2. 21 апреля 1940 г. (Из Москвы в Ялту)

Дорогая Елена Сергеевна, спасибо за весточку. Очень приятно было ее получить. Я очень хорошо понимаю Ваше состояние. Особенно отъезд из Москвы без Вашего постоянного спутника — тяжел. Я здесь всегда боялся этого состояния, приходя к Вам. Но Ваши разговоры, рассказы, чтение отдельных рукописей Миши создавали иллюзию — казалось, что и он тут; и всякий раз, уходя от Вас, испытывал ощущение, что побывал и у Миши. Прочел всего «Ивана Васильевича» одному своему приятелю и его жене: они нашли один «недостаток» — слишком остроумно. И не отдельные реплики, а вся сплошь. Говорят: ведь публика будет мешать слушать. Засмеются на одну остроумную фразу, а за ней другая — еще более остроумная. И смех на первую фразу не успеет прекратиться. Находят, что в такой пьесе исполнение должно быть на исключительной высоте, оно должно быть тонким и в высшей степени легким. Иначе пьеса сомнется, как тонкое кружево. Завтра идем на генеральную репетицию «Трех сестер». Говорят, Качалов совсем отпал. Будто никто особенно не выделяется. Ну да убедимся сами. Скоро ли возвращается Серг(ей) Александрович? [988 — Имеется в виду С.А. Ермолинский.] Мой привет ему, а также Файко. Он мне очень полюбился: все вспоминаю, каким он был трогательным 10 числа. Анночки [989 — Жена П.С. Попова — А.И. Толстая-Попова.] нет дома, она просила передать Вам самый горячий привет. Целую руку. Уважающий Вас

П. Попов.

- _Перечень_
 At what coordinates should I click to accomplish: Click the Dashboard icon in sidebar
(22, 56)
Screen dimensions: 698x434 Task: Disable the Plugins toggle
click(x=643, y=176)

...

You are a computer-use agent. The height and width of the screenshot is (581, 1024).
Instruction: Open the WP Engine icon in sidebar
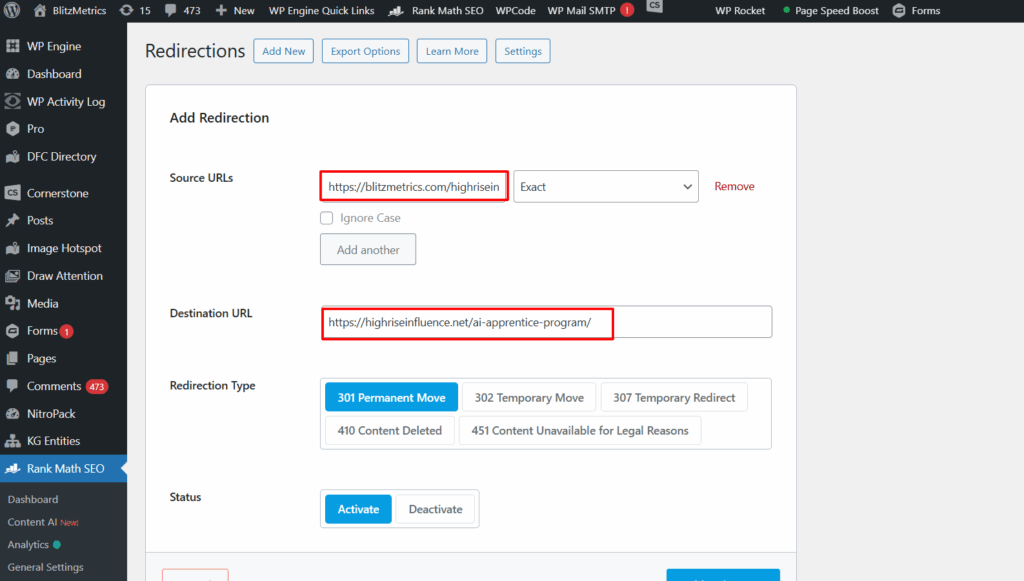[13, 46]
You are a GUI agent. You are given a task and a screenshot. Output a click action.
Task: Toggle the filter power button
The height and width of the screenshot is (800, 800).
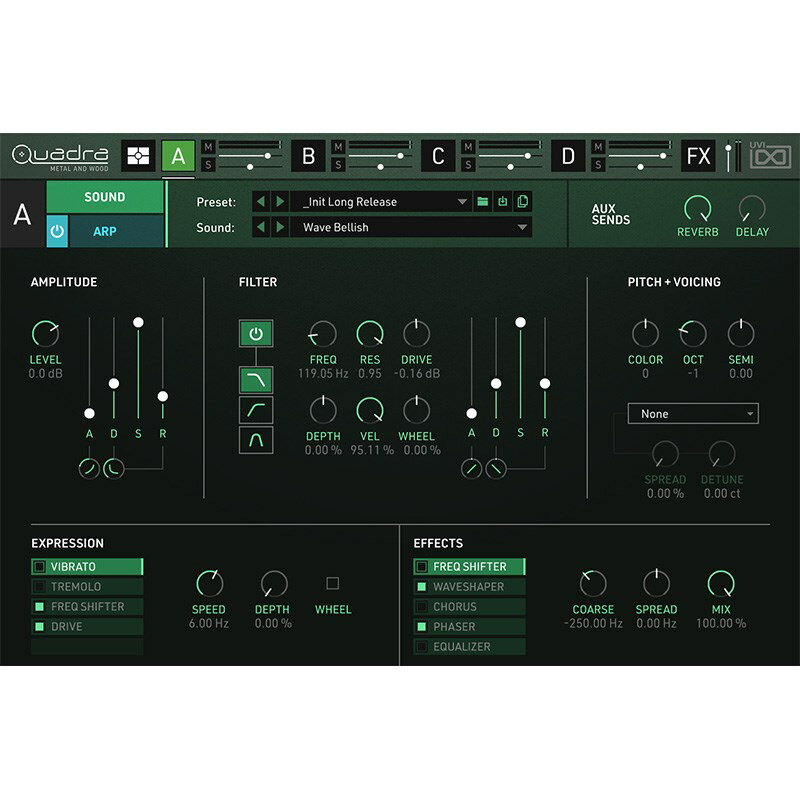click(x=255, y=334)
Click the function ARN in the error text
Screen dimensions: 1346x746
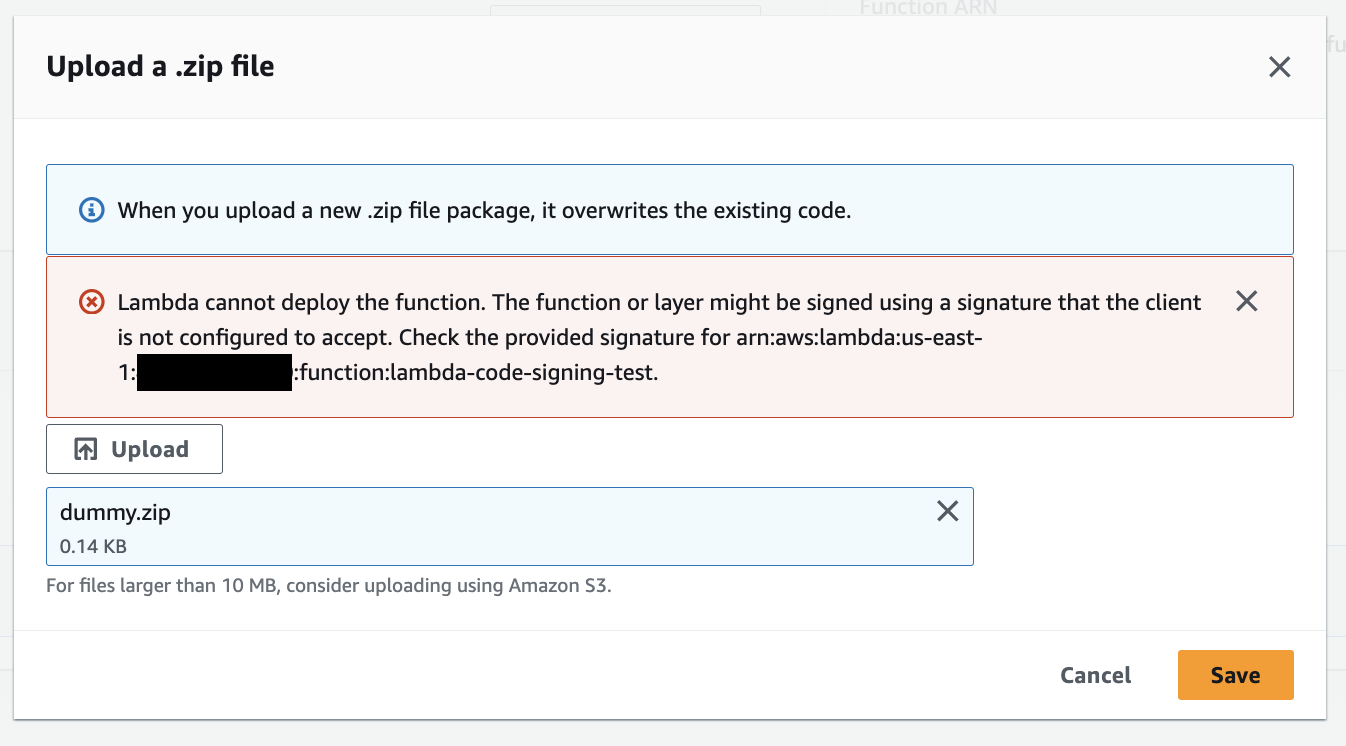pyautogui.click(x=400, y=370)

- _Задания_
1: Ответьте, пожалуйста, по письму на три вопроса:
(a) Какой «недостаток» нашли в «Иване Васильевиче» приятель автора и его жена?
(b) На генеральную репетицию какой пьесы автор идет завтра?
(c) Кто просил передать Елене Сергеевне самый горячий привет?
2: Перечислите всех людей, названных в письме по имени, отчеству или фамилии. Названия пьес не считайте.

- _Ответы по порядку_
1:
(a) Слишком остроумно, причем не отдельные реплики, а вся пьеса сплошь.
(b) «Три сестры».
(c) Анночка.

2:
Елена Сергеевна
Миша
Качалов
Сергей Александрович (С. А. Ермолинский)
Файко
Анночка (А. И. Толстая-Попова)
П. Попов (П. С. Попов)